What do we actually do in universe? Mostly, we are managing Divergence
from debian. Sure, some of us do have some pet packages which they care
of, and some of us are even DDs, who do work in debian on the packages.
But most of the work is divergence. Lets summarise some types of
divergence we have in ubuntu:

      * Unneeded divergence (can be synced on next debian upload)
      * Different Default Python (debian has 2.3, we have 2.4)
      * Newer Xorg (some build deps needs to be changed, most notably
        libgl)
      * different Kernel
      * other kind of build depends need to be changed
      * init.d file lsb conformity
      * new upstreams
      * Desktop file added
      * Random Bugfixes
      * amd64 related
      * Packages not in debian (yet)

I hope I didn't miss too much, but you get the idea. There are several
kinds of divergence, some can be fixed in debian and some rather not.
With random bugfixes and .desktop files I made good experiences with
filing whishlist bugs to the debian bts, so I think it is a very good
idea to do this.

Since this is the core of our work what we do, I think we should
classify the diverged packages in our universe. I imagine a wiki page,
where we can mark and register what kind of divergence a given package
has. We should also note "unneeded diverged" at the top of the list, so
that this can get an easy merge (just request a sync). This task could
be done automatically in the best case.

But also the rest of this classification is useful. Imagine what happens
when e.g. debian switches to python2.4. Then we need a list of all
packages, which we touched because of our python transition, most of
will be most probably just synced. But having that list in advance is
really useful. The same applies to other categories (like xorg) as well.
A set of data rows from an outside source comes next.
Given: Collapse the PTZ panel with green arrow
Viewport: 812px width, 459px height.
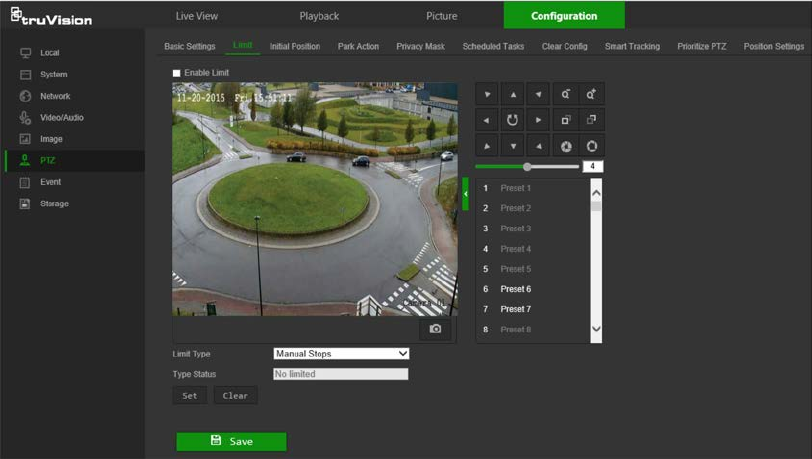Looking at the screenshot, I should tap(465, 194).
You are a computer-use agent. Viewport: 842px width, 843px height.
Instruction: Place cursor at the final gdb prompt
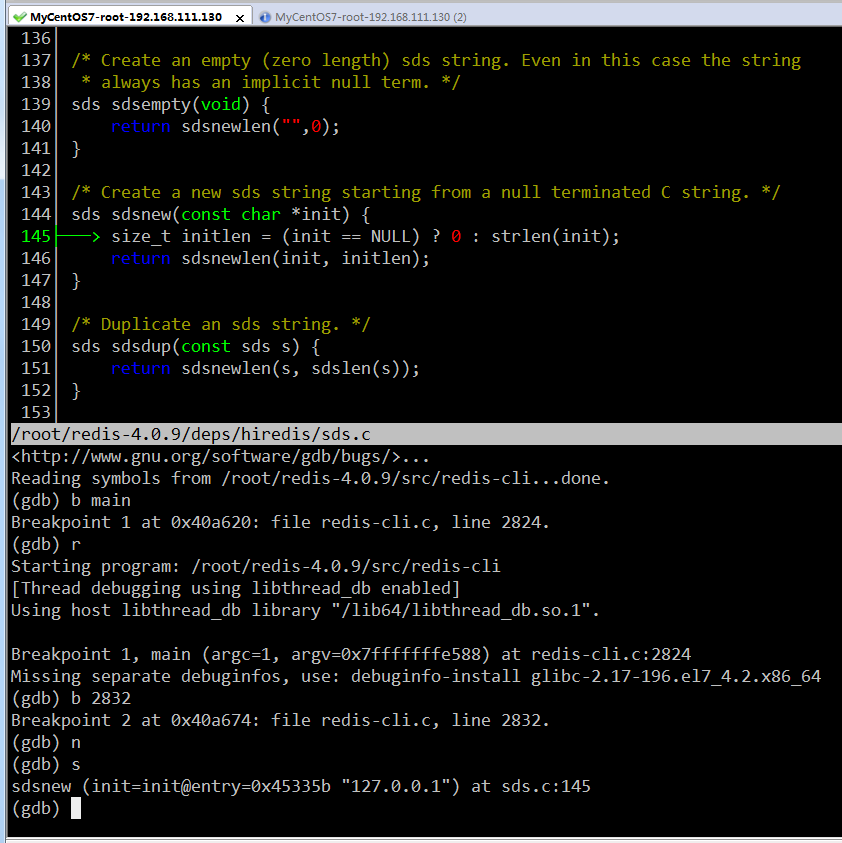[x=75, y=808]
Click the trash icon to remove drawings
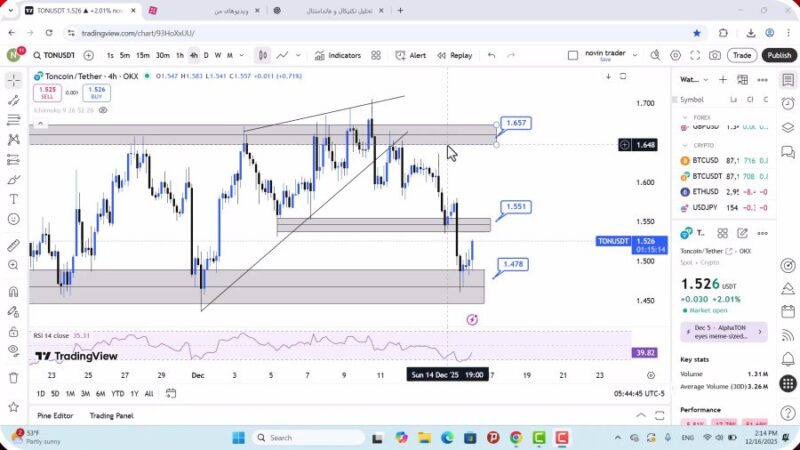The width and height of the screenshot is (800, 450). [13, 377]
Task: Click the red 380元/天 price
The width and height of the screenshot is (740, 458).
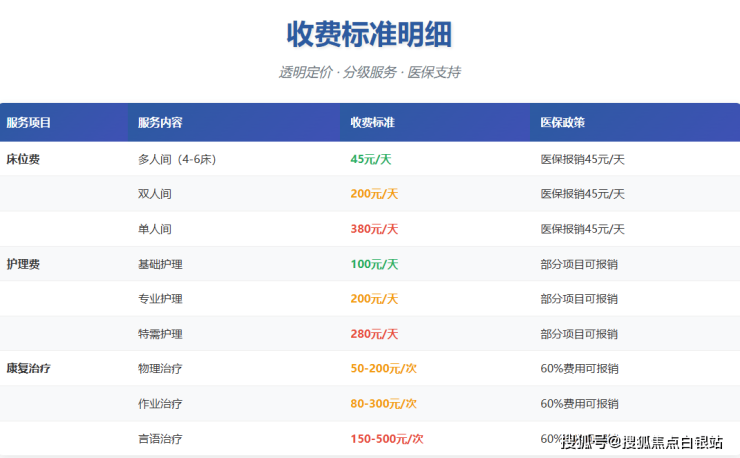Action: (374, 229)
There are other kinds of divergence, like specific diffs because of our
kernel or the new Packages that we accepted through REVU. These packages
do cause quite some work in maintenance. In oder to facilitate these
maintenance work, I'd propose that we could establish a MOTU svn
archive, so that we can manage these packages via svn-buildpackage.
Since we don't have real maintainers I think a common archive would be
most appropriate. For my own packages, I maintain them in my private svn
repo, but I would have no problem in putting them in a semi-public MOTU
svn. I beleive that others think the same.

I hear you crying why svn, and not bzr. Well, there are some (IMO)
technical reasons against bzr. First, there is no bzr-buildpackage and
bzr-inject yet. Second, we need a central, authoritative place where all
works goes to, so that we get notified as soon as someone commits
something new. svn offers this, bzr not.

Anyway, I think tiber should have enough resources left for hosting such
an archive. Authentication via htaccess files, so that we can hand out
access to that svn even to some of our MOTU hopefuls.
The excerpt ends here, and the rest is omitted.